*** Source material ***

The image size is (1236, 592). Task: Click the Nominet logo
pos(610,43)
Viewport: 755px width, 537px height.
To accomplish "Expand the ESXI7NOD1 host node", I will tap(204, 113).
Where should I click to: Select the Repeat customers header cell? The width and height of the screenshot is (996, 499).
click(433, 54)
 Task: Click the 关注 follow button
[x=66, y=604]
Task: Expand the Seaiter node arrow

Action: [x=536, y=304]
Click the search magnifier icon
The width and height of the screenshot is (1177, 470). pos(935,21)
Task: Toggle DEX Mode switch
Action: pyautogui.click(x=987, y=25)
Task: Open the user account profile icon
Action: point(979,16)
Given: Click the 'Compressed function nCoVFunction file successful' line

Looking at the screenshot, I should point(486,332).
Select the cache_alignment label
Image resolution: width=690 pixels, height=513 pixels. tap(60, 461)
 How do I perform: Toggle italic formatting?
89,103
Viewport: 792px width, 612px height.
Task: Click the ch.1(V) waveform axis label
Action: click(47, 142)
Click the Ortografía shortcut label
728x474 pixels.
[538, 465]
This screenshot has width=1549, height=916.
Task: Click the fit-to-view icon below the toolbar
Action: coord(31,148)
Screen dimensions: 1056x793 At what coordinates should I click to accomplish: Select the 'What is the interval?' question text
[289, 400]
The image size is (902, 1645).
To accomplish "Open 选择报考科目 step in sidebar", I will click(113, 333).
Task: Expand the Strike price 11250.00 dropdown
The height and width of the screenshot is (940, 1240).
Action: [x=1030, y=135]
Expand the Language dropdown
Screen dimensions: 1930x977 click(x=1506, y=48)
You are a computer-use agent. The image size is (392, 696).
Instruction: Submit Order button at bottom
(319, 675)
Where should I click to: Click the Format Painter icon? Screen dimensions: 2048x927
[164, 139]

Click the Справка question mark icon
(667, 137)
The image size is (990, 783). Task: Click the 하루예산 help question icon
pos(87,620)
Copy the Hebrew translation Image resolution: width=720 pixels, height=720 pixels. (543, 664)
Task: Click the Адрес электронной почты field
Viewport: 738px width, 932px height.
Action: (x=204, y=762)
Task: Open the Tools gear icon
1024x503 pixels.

*** End of Source material ***

## Your task
A count alone is required. How many lines in the entries contain the string "will"?

## Written answer
2